EXTRACT TO READ:
----------------

Carry on peddling!
I saved the above admonition from a cruise I took with my mom. She was in her seventies (as I am now), and we went to the ship’s exercise room which had a great view of the ocean from the stationary bikes. The Australian young man who was supervising the room checked on her, and finding all in order, said “Carry on peddling” in that cute Aussie accent. I thought at the time it was a good rule for living, in general. So that’s what I tell myself; it has the connotation of “just keep doing it”, whatever it is you need to do.
So now I’m going to label each entry in my blog with a date, and note any changes in my plan, or problems solved, or new things tried. I’ll post it at the end of each month, and start a new one for the next month, so I can add things along the way. Works for me, hope it does for you. This dietary adventure is a process, a journey, hopefully to a long and healthy life for all of us.
Decreasing Sodium/Salt Intake
This month, Ed and I are doing a NO SALT ADDED trial, to see if his blood pressure will come down below 125 systolic. He really was using a ton of added salt, and although his BP would be low at a doctor’s visit, after we got a digital blood pressure machine, his pressure was 130’s over 80’s, not that good, while mine was 115/58 or something like that. So he decided to give it a month trial, no added salt. Well, in two days, the values were in the 120’s over 70’s, and the most recent was 113/58. We’re going to continue the NSA for the rest of the month, and then maybe go back to adding tiny amounts when it’s really wanted, as long as the BP stays in the teens over fifties range. By that time I think his taste for salt will have modified enough to tolerate a low salt intake, but we will keep monitoring the blood pressure.

----------------

PROBLEM REQUIREMENTS:
Rewrite the blog post, starting with "Carry on peddling!" and going on through "need to do.", with "mom" switched to "mother".

----------------

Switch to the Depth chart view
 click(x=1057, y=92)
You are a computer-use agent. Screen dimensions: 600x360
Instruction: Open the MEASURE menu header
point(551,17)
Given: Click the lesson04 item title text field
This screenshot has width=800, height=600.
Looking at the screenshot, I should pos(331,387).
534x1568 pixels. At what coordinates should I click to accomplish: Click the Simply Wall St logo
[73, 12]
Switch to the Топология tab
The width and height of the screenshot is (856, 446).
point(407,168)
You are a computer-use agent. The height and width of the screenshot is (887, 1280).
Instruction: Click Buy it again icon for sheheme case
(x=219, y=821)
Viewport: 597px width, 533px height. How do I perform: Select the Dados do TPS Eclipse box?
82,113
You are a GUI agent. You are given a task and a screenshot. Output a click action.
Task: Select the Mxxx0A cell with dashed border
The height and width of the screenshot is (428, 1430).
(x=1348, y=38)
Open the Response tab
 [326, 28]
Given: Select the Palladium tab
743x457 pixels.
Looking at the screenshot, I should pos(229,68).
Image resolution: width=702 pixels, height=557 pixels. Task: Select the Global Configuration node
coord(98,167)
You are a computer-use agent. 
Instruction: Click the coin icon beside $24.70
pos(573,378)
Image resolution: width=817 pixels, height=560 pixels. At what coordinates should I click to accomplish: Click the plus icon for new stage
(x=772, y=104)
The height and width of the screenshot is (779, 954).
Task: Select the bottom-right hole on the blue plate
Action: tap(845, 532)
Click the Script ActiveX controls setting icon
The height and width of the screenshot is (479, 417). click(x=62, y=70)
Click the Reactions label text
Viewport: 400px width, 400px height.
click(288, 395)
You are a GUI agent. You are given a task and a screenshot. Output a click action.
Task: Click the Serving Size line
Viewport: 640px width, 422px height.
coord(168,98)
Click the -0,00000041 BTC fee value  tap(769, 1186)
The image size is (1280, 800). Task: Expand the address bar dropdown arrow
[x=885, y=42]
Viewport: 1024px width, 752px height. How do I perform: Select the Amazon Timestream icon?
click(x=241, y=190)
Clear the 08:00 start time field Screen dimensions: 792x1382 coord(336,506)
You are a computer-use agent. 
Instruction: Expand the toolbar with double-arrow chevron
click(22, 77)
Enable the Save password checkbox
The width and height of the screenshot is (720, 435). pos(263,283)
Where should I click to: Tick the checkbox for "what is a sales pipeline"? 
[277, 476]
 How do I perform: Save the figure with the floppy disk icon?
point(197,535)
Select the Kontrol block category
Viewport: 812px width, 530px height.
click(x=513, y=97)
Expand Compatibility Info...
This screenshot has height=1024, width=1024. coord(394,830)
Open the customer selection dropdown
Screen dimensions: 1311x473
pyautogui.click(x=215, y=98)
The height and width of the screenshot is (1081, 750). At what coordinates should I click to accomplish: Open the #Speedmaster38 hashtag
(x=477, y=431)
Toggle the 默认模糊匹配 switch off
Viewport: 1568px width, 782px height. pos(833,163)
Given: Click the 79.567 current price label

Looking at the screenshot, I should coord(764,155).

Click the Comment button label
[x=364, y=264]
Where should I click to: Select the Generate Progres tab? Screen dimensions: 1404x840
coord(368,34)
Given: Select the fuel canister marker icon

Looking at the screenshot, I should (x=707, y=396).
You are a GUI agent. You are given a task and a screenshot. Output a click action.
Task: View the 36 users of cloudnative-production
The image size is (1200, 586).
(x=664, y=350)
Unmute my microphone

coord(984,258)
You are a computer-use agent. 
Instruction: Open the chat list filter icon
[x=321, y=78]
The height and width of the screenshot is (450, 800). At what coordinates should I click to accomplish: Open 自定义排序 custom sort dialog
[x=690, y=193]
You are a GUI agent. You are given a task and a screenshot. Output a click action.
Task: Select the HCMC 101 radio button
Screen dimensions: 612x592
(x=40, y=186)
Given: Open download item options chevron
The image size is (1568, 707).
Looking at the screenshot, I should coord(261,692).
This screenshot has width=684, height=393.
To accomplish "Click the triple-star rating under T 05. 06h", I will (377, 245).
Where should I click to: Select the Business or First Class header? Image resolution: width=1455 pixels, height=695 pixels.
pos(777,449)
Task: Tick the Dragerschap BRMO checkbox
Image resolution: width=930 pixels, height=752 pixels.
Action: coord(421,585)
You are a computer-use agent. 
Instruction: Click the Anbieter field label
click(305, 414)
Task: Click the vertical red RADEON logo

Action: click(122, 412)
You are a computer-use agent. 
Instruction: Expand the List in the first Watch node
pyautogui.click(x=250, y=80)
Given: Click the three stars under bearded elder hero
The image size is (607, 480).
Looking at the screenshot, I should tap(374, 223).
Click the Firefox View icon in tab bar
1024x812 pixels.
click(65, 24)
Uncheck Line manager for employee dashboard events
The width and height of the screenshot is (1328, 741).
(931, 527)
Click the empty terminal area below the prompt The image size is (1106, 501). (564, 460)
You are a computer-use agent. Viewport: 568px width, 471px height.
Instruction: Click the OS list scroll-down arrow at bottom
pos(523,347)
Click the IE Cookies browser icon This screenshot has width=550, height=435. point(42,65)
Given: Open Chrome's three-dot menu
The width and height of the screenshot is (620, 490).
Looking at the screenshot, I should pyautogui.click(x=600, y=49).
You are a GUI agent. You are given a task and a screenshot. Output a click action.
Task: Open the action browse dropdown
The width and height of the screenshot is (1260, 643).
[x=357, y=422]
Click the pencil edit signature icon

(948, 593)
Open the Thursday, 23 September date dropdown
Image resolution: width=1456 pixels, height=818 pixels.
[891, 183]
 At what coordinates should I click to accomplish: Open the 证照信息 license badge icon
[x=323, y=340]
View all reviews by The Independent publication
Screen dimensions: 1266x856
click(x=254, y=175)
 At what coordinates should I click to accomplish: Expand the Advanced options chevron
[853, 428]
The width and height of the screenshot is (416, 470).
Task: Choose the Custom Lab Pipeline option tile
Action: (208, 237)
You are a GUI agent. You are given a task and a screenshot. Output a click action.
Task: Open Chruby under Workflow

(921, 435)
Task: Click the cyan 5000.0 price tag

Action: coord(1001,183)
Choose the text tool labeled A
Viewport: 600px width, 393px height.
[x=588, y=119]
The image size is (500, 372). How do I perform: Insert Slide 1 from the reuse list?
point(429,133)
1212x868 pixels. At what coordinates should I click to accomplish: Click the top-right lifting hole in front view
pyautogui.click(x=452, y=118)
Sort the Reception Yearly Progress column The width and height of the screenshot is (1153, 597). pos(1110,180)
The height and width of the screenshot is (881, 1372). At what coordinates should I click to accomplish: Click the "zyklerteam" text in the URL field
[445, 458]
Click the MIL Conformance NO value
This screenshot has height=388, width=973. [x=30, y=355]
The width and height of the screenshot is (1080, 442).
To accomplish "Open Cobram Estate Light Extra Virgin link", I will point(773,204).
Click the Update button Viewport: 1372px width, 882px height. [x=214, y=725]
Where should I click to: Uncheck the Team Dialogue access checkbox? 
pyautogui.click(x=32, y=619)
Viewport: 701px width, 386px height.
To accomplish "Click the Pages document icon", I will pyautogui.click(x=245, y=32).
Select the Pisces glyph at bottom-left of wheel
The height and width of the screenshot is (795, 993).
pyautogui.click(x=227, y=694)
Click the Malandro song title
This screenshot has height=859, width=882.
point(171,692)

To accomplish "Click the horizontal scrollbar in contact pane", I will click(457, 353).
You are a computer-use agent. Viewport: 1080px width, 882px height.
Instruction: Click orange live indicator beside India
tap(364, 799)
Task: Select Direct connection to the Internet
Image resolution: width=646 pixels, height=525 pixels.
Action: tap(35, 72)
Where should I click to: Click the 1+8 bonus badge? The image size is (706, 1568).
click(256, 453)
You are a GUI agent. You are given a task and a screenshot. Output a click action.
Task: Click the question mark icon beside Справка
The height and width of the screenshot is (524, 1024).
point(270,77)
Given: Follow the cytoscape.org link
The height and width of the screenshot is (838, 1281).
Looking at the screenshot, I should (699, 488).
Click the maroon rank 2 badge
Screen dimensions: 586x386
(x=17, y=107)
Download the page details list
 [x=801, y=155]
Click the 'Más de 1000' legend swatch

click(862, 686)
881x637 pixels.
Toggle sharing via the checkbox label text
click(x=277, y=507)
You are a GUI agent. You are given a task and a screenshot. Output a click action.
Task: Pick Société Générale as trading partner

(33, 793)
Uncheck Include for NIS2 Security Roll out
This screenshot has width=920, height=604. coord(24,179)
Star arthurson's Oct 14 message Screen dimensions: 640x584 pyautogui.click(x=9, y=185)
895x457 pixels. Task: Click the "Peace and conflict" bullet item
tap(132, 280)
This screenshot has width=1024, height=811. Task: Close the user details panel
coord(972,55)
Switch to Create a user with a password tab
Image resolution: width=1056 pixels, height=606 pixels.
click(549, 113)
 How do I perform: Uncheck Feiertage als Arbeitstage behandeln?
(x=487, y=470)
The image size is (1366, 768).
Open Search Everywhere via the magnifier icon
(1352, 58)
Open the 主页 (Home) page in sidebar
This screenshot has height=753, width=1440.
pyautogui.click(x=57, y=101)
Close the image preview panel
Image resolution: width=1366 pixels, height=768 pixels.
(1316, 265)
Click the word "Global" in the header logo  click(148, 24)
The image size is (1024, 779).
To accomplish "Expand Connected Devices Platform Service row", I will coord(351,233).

----------------

SOLUTION:
Carry on peddling!
I saved the above admonition from a cruise I took with my mother. She was in her seventies (as I am now), and we went to the ship’s exercise room which had a great view of the ocean from the stationary bikes. The Australian young man who was supervising the room checked on her, and finding all in order, said “Carry on peddling” in that cute Aussie accent. I thought at the time it was a good rule for living, in general. So that’s what I tell myself; it has the connotation of “just keep doing it”, whatever it is you need to do.